Theoretical and Applied Data Assimilation Scientist
The Cooperative Institute for Research in the Atmosphere (CIRA) at Colorado State University (CSU) is a multi-million dollar research organization located on CSU’s Foothills Campus in Fort Collins, Colorado. CIRA is a cooperative institute (CI) that is also a research department within CSU’s College of Engineering, in partnership with the Department of Atmospheric Science. Its vision is to conduct interdisciplinary research in the atmospheric sciences by entraining skills beyond the meteorological disciplines, exploiting advances in engineering and computer science, facilitating transitional activity between pure and applied research, leveraging both national and international resources and partnerships, and assisting the National Oceanic and Atmospheric Administration (NOAA), CSU, the State of Colorado, and the Nation through the application of our research to areas of societal benefit.
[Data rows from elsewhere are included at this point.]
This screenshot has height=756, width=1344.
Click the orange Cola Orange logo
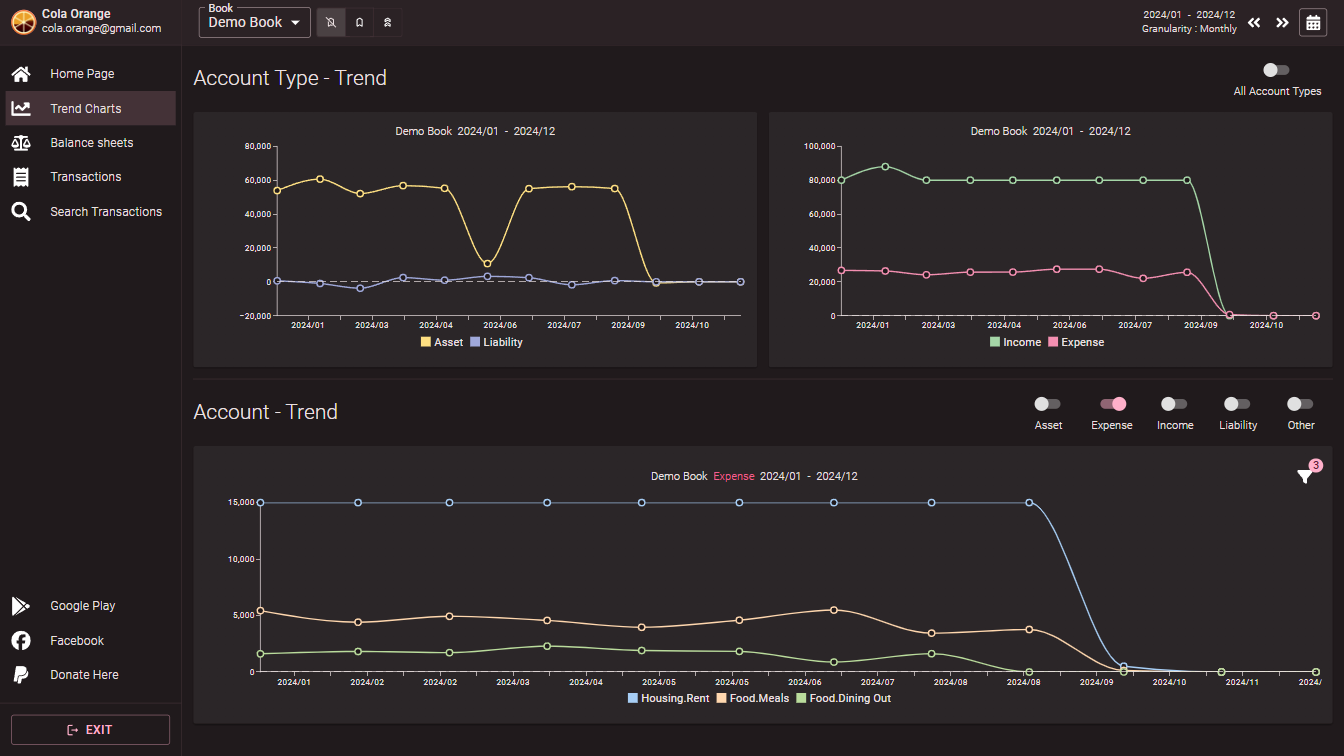(x=22, y=21)
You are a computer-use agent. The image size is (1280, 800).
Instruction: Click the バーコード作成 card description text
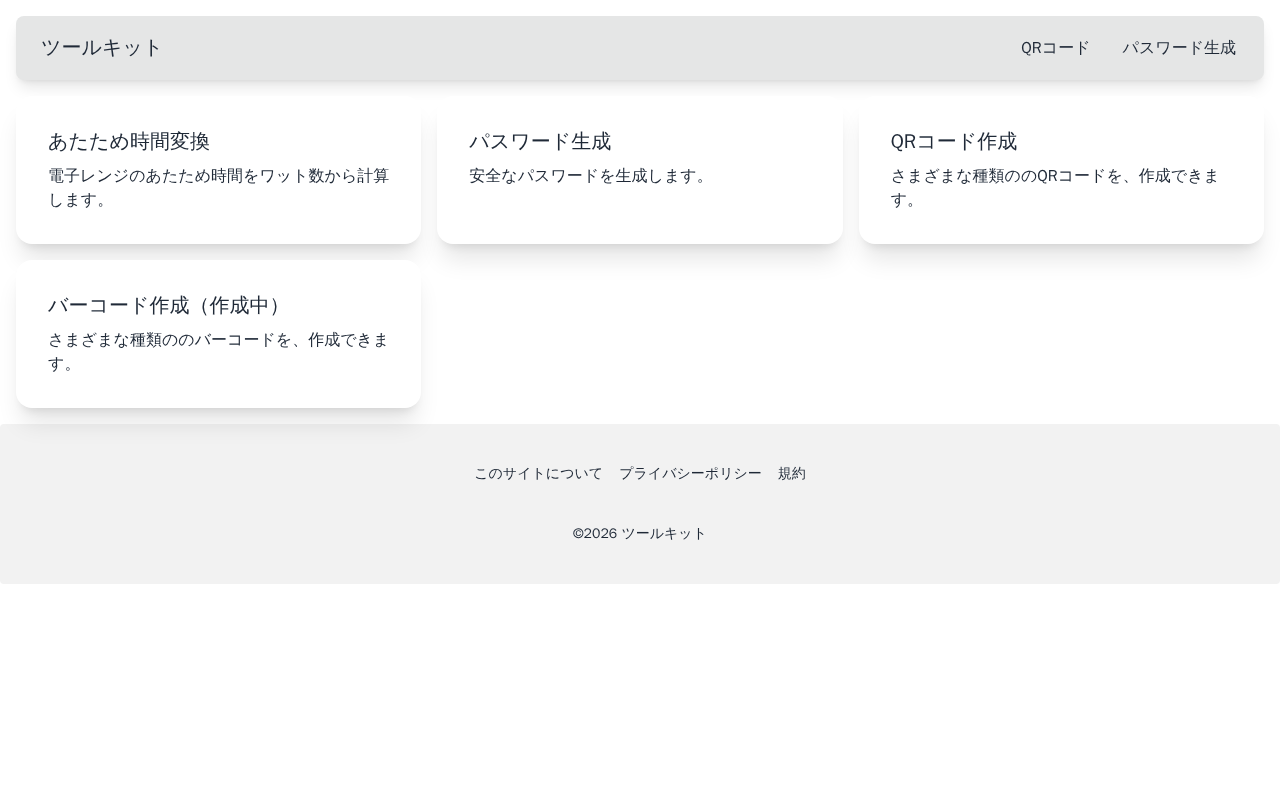pyautogui.click(x=218, y=351)
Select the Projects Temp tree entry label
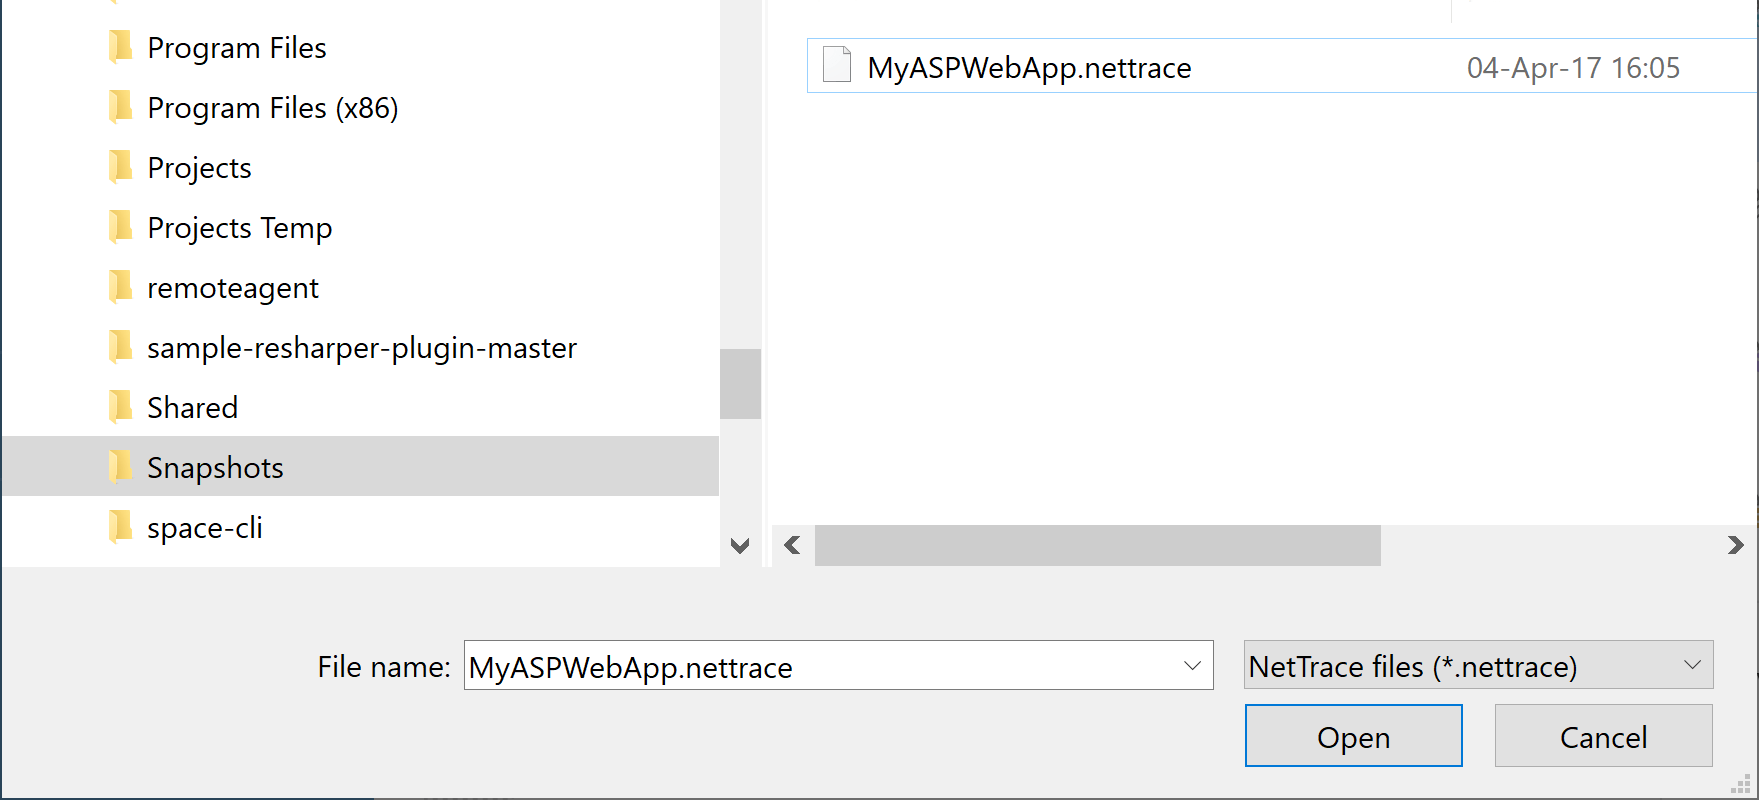The height and width of the screenshot is (800, 1759). click(x=239, y=228)
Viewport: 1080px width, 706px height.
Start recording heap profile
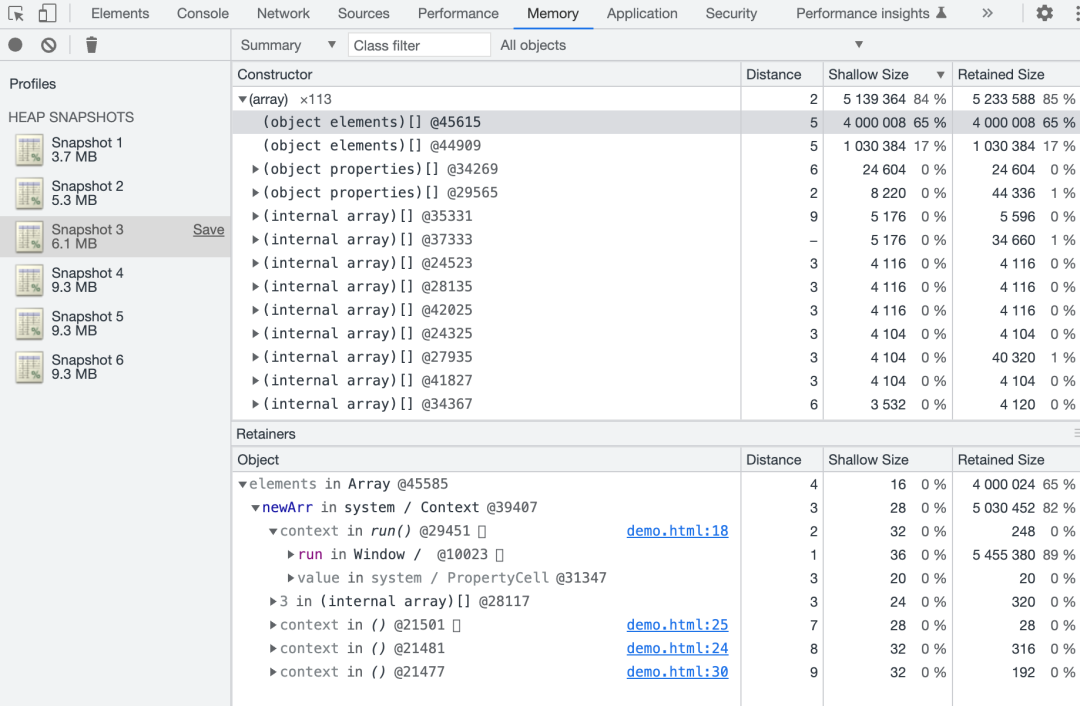[x=15, y=45]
Expanding on this Vision, our Mission is to serve as a nexus for multi-disciplinary cooperation among CI and NOAA research scientists, University faculty, staff and students in the context of NOAA-specified research theme areas in satellite applications for weather/climate forecasting. Important bridging elements of the CI include the communication of research findings to the international scientific community, transition of applications and capabilities to NOAA operational users, education and training programs for operational user proficiency, outreach programs to K-12 education and the general public for environmental literacy, and understanding and quantifying the societal impacts of NOAA research.
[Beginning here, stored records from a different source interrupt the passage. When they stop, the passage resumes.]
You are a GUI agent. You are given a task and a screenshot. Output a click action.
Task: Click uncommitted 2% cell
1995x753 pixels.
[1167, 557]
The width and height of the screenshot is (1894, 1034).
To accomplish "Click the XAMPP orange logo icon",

The Cooperative Institute for Research in the Atmosphere (CIRA) at Colorado State University seeks to fill a postdoctoral fellowship as part of a National Science Foundation (NSF) award to be located at CIRA in Fort Collins, Colorado. This fellowship may last up to 3 years contingent upon NSF funding availability. The individual in this position will be part of the data assimilation group and will work on developing links between non-Gaussian distributions and different atmospheric scale dynamics, converting the hybrid version of WRF-GSI to have a non-Gaussian component, as well as developing and implementing different probability density functions detection algorithms.
Required Job Qualifications
- PhD by the start date in Physics, Mathematics, Statistics, Remote Sensing, Meteorology, or related physical science field plus 1 year of experience working with data assimilation systems;
- higher education in fundamental physics and/or mathematics;
- experience programming in Fortran90 or higher and Linux scripting;
- ability to travel to domestic and international conferences.
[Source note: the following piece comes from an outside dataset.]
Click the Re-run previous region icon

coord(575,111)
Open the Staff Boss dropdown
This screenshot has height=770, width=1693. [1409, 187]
Preferred Job Qualifications
- experience working with variational data assimilation;
- knowledge of WRF-GSI;
- knowledge of Bayesian Theory;
- knowledge of the mathematical field of Numerical Analysis, i.e. preconditioning, numerical linear algebra, NSDE etc;
- knowledge of mesoscale and/or synoptic meteorology;
- stochastical modeling experience;
- machine learning experience;
- proficiency in MATLAB or equivalent analysis and display software.
Reflecting departmental and institutional values, candidates are expected to have the ability to advance the Department’s commitment to diversity and inclusion.
Job Duty Category Non-Gaussian Dynamical Linkages Duty/Responsibility
- develop mathematical and/or stochastical model to link probability density functions to different atmospheric dynamics;
- implement and test the new model with toy problems;
- implement and test the new model with the WRF test cases.